→ Written task
Quote the lines below verbatim, from the line with "Decrease Luxury Tanning" up to and including the line with "should pyautogui.click(x=422, y=987).".

# # #

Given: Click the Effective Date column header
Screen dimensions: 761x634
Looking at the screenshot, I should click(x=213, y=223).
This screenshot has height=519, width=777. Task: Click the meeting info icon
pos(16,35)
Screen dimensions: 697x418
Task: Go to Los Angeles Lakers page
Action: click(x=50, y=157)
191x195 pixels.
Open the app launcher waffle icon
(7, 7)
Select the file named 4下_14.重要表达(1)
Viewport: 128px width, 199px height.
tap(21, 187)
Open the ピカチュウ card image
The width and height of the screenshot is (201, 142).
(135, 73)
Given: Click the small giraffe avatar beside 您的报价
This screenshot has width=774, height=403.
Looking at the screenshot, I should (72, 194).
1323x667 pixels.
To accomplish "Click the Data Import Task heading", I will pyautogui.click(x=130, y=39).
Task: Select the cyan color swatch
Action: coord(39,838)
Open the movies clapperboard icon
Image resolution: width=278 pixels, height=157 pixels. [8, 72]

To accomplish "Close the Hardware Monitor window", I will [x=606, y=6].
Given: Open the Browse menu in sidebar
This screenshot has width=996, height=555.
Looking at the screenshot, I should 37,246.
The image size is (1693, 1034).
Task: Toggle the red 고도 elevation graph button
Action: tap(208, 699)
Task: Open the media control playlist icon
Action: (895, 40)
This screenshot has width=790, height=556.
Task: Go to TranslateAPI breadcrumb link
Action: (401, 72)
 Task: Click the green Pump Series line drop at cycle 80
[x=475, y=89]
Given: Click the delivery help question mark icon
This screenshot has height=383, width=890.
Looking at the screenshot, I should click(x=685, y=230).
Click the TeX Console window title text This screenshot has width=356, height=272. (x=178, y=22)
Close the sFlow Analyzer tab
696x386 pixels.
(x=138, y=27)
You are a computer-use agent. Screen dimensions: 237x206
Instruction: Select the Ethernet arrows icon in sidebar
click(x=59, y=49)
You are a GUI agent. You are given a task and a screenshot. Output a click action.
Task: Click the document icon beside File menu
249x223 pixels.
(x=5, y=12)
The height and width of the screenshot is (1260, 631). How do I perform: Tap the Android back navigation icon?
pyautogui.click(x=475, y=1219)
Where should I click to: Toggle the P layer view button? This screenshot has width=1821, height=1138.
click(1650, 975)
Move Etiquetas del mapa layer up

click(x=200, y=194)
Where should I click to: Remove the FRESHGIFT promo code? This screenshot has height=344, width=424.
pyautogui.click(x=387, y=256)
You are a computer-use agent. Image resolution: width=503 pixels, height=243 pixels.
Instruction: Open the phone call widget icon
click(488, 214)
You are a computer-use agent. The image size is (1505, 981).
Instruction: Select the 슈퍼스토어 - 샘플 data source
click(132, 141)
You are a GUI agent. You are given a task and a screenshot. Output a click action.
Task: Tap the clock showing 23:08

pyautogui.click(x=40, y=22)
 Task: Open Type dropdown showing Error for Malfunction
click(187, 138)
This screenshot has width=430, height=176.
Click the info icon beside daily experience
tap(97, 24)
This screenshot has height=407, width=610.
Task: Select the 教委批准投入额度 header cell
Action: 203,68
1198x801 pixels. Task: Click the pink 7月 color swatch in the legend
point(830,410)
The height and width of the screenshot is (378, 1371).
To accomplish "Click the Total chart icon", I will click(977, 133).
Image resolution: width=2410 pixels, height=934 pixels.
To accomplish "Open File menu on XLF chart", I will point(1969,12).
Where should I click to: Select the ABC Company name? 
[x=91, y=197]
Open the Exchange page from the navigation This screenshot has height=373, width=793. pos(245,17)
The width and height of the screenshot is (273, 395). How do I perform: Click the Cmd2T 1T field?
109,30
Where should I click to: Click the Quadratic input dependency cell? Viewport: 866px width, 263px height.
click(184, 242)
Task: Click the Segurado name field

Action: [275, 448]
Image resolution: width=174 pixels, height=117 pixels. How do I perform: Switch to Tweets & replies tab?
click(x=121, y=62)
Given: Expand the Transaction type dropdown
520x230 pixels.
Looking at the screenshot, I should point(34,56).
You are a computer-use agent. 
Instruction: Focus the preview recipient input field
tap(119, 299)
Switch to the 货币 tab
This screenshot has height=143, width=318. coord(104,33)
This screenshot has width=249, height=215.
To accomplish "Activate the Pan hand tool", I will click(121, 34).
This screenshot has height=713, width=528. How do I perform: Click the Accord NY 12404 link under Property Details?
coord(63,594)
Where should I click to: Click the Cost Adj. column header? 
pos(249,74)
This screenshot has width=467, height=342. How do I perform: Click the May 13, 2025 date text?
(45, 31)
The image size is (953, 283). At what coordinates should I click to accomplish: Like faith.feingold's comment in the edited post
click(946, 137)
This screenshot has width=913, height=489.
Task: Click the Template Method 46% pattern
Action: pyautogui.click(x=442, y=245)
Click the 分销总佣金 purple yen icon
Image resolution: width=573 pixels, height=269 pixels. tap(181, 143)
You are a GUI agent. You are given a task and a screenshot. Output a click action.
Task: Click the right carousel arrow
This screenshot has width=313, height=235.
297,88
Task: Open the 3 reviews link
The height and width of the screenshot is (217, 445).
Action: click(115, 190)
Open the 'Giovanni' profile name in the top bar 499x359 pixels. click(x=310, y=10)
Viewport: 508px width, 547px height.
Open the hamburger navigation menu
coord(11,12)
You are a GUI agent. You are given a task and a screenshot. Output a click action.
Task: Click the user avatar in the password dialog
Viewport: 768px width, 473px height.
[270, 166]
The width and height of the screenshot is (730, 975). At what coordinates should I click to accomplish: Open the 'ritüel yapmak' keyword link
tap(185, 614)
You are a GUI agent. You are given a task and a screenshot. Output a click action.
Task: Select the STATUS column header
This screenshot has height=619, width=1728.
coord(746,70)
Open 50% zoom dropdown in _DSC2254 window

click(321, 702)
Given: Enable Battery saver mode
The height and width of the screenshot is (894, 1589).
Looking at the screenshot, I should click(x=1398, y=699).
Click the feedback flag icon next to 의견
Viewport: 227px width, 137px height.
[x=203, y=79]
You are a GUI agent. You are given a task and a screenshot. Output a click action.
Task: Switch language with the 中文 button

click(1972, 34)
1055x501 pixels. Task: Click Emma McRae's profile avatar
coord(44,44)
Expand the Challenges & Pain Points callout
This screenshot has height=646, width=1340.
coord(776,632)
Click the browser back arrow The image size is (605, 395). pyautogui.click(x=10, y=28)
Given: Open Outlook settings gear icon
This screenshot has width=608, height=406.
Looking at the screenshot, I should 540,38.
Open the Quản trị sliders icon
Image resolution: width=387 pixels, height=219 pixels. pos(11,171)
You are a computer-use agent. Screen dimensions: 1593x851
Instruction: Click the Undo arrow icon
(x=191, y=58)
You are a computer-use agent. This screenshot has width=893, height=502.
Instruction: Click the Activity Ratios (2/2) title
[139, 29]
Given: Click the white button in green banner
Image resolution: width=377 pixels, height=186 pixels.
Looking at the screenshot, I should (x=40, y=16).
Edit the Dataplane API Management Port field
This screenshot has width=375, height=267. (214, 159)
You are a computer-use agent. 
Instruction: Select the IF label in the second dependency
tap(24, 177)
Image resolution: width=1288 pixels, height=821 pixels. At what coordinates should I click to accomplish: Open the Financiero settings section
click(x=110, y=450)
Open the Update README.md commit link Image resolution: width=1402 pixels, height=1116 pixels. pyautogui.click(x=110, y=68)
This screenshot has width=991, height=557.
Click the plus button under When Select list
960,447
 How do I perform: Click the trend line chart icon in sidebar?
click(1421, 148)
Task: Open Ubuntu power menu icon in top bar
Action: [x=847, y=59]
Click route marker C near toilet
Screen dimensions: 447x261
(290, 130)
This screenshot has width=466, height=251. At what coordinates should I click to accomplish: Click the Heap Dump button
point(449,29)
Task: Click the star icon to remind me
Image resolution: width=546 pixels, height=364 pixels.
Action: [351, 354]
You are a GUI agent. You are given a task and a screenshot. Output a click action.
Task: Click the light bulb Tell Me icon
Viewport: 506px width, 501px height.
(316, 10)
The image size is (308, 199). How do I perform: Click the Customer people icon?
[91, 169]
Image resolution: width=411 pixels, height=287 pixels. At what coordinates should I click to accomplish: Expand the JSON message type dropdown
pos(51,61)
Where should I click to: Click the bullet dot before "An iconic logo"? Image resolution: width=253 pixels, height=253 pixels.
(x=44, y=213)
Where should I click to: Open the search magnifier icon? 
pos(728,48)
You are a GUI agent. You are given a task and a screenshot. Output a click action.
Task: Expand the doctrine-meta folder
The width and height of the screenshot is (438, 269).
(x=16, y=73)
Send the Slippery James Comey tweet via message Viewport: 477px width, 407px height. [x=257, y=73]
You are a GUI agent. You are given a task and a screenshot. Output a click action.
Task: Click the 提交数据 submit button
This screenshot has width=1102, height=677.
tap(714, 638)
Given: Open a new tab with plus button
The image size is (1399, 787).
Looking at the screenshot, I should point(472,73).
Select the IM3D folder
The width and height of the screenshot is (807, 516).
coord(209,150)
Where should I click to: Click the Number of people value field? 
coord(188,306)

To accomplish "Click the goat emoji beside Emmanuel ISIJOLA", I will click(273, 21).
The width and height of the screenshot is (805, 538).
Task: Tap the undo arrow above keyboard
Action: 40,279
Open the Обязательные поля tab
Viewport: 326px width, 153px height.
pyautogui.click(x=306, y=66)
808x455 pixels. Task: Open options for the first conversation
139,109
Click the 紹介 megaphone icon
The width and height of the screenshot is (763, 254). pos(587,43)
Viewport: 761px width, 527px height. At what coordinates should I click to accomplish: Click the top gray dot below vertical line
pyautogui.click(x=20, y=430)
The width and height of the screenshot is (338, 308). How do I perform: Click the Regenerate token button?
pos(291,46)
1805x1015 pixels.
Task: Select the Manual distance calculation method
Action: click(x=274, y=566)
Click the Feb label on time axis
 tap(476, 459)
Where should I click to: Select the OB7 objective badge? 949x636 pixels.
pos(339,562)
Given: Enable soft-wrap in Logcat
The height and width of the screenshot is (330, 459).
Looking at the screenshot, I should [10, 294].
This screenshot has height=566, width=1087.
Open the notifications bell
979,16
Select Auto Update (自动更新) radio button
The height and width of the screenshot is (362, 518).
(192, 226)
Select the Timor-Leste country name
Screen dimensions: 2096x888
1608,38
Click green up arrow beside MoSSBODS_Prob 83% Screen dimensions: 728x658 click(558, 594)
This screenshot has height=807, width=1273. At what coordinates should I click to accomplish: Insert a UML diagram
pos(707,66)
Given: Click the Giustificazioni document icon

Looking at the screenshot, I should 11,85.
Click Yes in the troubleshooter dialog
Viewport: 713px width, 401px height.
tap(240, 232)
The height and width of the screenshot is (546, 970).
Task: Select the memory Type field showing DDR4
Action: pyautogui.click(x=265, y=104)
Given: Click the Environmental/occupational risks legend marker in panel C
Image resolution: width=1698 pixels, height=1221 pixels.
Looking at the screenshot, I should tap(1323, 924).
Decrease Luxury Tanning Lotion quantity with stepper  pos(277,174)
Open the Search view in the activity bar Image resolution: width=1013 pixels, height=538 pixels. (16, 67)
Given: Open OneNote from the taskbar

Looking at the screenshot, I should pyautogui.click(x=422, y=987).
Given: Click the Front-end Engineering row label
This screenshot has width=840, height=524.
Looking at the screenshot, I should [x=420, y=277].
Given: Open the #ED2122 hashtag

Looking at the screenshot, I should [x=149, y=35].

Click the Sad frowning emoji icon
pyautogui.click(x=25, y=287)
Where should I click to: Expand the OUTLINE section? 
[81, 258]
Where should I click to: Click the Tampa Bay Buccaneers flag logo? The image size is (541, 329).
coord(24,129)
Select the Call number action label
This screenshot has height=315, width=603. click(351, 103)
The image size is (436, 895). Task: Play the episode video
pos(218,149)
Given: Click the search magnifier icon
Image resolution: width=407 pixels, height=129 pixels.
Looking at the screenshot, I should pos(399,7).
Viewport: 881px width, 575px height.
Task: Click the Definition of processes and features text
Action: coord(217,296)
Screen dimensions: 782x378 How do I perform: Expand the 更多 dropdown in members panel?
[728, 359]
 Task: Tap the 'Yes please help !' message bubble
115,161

# # #

→ Written reply
Decrease Luxury Tanning Lotion quantity with stepper  pos(277,174)
Open the Search view in the activity bar Image resolution: width=1013 pixels, height=538 pixels. (16, 67)
Given: Open OneNote from the taskbar

Looking at the screenshot, I should pyautogui.click(x=422, y=987).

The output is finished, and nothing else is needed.